#### Exercise brief:
Transcribe the items from their beginning through the line containing "center [855, 706].", keeping both ends.

Element lookup records
▽

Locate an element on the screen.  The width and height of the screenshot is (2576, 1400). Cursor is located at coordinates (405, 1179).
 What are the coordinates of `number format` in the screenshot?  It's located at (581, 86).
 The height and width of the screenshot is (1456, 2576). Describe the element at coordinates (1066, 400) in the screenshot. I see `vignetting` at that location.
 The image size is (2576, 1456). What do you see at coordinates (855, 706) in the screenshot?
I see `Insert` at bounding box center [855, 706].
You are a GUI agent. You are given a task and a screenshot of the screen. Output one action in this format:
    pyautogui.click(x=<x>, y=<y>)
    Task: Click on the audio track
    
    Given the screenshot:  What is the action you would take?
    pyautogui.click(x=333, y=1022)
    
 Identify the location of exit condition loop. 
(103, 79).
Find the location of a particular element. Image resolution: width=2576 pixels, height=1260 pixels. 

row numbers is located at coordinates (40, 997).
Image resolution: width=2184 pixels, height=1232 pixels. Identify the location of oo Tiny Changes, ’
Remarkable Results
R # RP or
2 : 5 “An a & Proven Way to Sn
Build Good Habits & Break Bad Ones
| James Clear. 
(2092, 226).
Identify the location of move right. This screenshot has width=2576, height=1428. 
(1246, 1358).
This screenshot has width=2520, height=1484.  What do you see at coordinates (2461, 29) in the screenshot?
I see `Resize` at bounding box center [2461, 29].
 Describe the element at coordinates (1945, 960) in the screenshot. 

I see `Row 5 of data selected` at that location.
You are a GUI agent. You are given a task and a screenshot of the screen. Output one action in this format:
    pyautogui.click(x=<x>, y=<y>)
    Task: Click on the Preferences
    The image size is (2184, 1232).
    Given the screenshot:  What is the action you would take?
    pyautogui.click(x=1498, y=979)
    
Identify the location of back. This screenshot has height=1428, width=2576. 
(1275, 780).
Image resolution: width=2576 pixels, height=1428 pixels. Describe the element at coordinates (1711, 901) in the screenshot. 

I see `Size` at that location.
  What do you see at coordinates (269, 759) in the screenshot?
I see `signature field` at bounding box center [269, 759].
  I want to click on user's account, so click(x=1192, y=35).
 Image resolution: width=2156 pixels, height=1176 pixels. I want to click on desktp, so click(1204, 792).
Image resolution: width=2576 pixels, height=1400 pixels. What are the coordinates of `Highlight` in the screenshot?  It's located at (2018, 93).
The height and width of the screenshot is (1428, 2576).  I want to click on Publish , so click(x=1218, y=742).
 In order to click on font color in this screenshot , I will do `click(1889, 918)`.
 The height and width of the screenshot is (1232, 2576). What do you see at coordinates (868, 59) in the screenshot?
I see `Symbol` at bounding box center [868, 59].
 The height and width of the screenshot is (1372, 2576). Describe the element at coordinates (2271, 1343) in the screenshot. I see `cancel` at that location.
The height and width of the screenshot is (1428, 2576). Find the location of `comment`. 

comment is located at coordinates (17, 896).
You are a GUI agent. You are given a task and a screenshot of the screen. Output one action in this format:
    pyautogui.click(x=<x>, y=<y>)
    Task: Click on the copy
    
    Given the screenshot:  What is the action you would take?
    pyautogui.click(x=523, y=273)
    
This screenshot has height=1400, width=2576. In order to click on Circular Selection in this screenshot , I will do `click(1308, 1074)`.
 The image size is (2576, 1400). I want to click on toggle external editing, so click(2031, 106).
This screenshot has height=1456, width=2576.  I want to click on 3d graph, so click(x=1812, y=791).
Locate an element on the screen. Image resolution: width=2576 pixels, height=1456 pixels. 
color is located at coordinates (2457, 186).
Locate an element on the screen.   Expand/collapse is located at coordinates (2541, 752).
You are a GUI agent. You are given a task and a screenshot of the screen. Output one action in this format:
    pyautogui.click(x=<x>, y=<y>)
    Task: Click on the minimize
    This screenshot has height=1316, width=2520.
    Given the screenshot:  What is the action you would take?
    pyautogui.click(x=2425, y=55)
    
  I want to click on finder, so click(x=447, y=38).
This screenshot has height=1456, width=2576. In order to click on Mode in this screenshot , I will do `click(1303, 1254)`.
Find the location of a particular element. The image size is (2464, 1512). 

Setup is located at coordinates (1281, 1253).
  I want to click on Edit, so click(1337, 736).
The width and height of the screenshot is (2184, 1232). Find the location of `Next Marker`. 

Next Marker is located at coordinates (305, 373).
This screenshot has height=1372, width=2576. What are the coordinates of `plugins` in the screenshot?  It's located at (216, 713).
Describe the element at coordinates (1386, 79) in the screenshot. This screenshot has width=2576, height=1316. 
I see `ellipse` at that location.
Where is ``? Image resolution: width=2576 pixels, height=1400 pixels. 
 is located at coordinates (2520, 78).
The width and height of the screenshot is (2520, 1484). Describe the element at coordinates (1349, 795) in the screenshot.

△

#### Complete response:
Locate an element on the screen.  The width and height of the screenshot is (2576, 1400). Cursor is located at coordinates (405, 1179).
 What are the coordinates of `number format` in the screenshot?  It's located at (581, 86).
 The height and width of the screenshot is (1456, 2576). Describe the element at coordinates (1066, 400) in the screenshot. I see `vignetting` at that location.
 The image size is (2576, 1456). What do you see at coordinates (855, 706) in the screenshot?
I see `Insert` at bounding box center [855, 706].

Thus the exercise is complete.